The conquest of Estonia and Latvia
Incursions by Scandinavian Vikings into the coastal areas of the Estonians and the Kuronians began in the 9th century. East Slav pressure had also appeared by the beginning of the millennium. As early as 1030 the southeastern portion of present-day Estonia was overrun, though the struggle continued for more than a century. In 1132 Estonians defeated an East Slav army, and in 1177 they attacked Pskov. East Slav incursions affected the lands of the Balts as well. The Galindians and Jotvingians were largely overrun and partially assimilated, though the latter continued to appear in East Slavic chronicles as late as the 14th century. Raiding parties are known to have occasionally penetrated into Latgalian lands as well.

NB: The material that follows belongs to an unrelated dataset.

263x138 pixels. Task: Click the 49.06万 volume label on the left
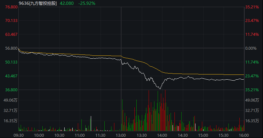click(x=9, y=100)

The Scandinavian and East Slav incursions were accompanied by efforts to introduce Christianity among the Estonians and Balts. The earliest attempt to bring Roman Christianity to the Prussians dates from 997. The first Danish church was built in Courland about 1070, and the first Danish missionary was sent to Estonia about a century later. In 1219–20 Valdemar II, king of Denmark, conquered much of northern Estonia. By the late 12th century, Scandinavian intruders had been joined by Germans, who between 1198 and 1290 overran the remainder of what is now Estonia and Latvia. The Liv territories had succumbed by 1207. Most of Latgalia suffered the same fate a year later. Estonia was conquered by 1227 and Courland by 1263. The Semigallians held out until 1290.

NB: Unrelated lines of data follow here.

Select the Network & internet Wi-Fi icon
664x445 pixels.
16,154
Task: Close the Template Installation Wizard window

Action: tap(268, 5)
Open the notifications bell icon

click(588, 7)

The brunt of the German effort in the region was that of the Crusading Order of the Brothers of the Sword, founded in 1202 by Bishop Albert of Buxhoevden. An allied group, the Knights of the Teutonic Order, focused its attention on the lands of the Prussians, which were conquered between 1236 and 1283. The German incursions catalyzed the Lithuanian tribes, who inhabited the most-remote areas, into organizing effective resistance. The focus of struggle shifted to Samogitia, an area that separated the German holdings in Prussia from their conquests in Latvia. In 1236 the Brothers of the Sword suffered a crushing defeat at the hands of the Lithuanians and Semigallians at Saule, not far from present-day Šiauliai, Lithuania. The remnants of the Brothers of the Sword, reorganized as the Livonian Order, became a branch of the Knights of the Teutonic Order. An attempt in 1260 to overrun Samogitia likewise was defeated at Durpe (Durbe).

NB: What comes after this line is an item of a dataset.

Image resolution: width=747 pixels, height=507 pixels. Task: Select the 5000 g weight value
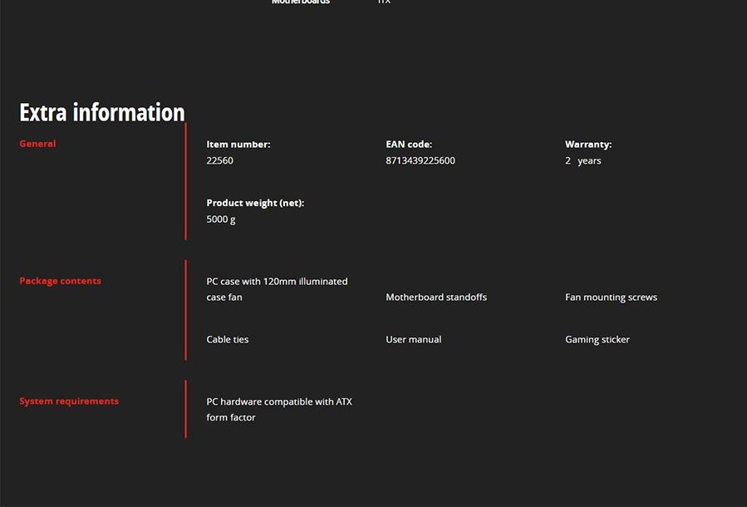point(220,219)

The old order along the Baltic coast was replaced by a number of small feudal political entities. Northern Estonia, including Revel (modern Tallinn), formed part of the Danish realm. The domains of the Teutonic Knights covered East Prussia, and those of the Livonian Order encompassed the bulk of what is now Latvia and southern Estonia. This region also included the four independent ecclesiastical states: the archbishopric of Riga and the bishoprics of Courland (Kurland; Latvian: Kurzeme), Dorpat (now Tartu, Estonia), and Ösel-Wiek. Riga itself was a free city. The German rulers subjugated the local populations but proved insufficiently strong to Germanize them. Even in East Prussia the extinction of the indigenous population took place only under considerably changed circumstances by the end of the 17th century and may have been due as much to epidemics as to cultural assimilation. Apart from the realm of the Teutonic Order in East Prussia, the German Baltic entities were internally weak. Following the pattern in feudal western Europe, internecine warfare proved endemic.